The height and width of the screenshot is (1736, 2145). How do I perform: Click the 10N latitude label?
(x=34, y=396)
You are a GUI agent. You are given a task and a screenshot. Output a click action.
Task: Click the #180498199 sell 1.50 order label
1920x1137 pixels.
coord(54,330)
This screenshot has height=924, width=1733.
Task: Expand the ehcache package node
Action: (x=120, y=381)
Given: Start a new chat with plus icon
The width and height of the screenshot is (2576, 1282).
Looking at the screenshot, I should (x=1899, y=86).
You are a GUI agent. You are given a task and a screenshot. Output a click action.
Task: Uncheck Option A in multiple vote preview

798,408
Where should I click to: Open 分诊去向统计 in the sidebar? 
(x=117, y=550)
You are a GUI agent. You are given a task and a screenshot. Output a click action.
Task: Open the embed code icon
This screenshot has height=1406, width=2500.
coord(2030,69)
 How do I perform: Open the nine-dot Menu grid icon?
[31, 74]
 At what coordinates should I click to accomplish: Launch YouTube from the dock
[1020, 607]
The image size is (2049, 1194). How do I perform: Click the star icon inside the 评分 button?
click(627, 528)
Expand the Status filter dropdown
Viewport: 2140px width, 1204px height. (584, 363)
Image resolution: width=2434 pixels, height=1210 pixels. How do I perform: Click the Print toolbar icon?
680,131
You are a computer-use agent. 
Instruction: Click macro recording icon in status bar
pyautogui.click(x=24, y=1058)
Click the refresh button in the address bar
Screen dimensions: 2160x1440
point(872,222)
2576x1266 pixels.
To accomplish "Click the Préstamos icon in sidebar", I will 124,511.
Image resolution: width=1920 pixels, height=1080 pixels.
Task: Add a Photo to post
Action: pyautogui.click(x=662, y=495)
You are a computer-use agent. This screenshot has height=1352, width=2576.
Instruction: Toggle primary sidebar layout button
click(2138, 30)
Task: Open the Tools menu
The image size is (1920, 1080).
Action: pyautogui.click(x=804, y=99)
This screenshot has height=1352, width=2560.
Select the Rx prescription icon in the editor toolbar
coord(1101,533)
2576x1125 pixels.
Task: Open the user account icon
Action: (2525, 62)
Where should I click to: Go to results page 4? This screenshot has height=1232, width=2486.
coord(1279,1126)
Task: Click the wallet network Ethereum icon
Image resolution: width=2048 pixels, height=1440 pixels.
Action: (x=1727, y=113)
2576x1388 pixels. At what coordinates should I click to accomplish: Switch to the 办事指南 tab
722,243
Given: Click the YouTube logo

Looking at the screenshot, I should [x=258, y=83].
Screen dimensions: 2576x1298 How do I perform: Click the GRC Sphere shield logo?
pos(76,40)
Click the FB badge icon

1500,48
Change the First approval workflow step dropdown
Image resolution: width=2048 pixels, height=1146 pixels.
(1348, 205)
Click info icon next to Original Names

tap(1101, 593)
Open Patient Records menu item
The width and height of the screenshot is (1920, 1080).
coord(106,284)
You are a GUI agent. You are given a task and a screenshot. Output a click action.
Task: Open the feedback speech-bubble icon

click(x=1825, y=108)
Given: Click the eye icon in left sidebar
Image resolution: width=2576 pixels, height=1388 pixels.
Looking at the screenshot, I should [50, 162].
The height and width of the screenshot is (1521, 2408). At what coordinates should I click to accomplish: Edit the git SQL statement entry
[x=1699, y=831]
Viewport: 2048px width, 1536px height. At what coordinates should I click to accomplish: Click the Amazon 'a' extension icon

### Exercise objective
Only lines containing the word "computer" should appear in the answer, and every such line from the records above must be there.

### Response
You are a computer-use agent. 
You are a computer-use agent. This screenshot has height=1352, width=2576.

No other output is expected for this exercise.